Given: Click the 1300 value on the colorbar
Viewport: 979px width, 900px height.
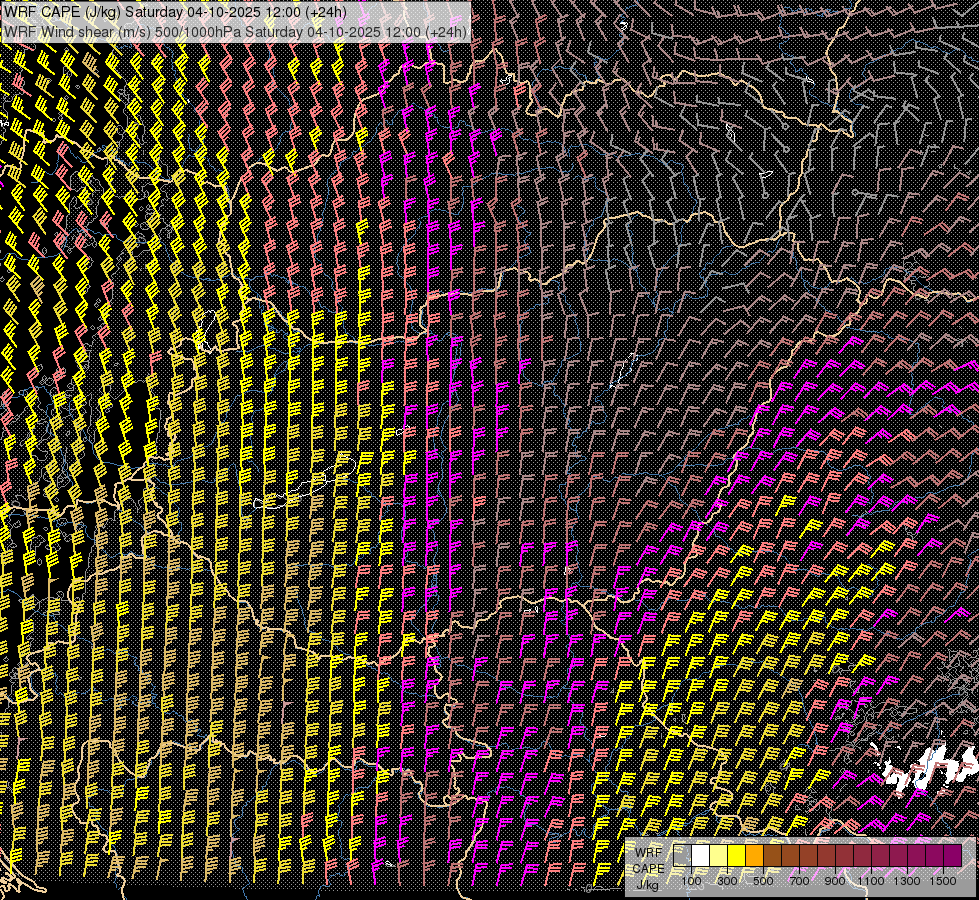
..........
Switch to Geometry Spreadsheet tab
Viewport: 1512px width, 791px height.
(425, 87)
..........
Please, from the entries above, set down exactly the lines from the one containing "Given: Click the 1300 value on the colorbar" through the one containing "Viewport: 979px width, 900px height.", and only those.

Given: Click the 1300 value on the colorbar
Viewport: 979px width, 900px height.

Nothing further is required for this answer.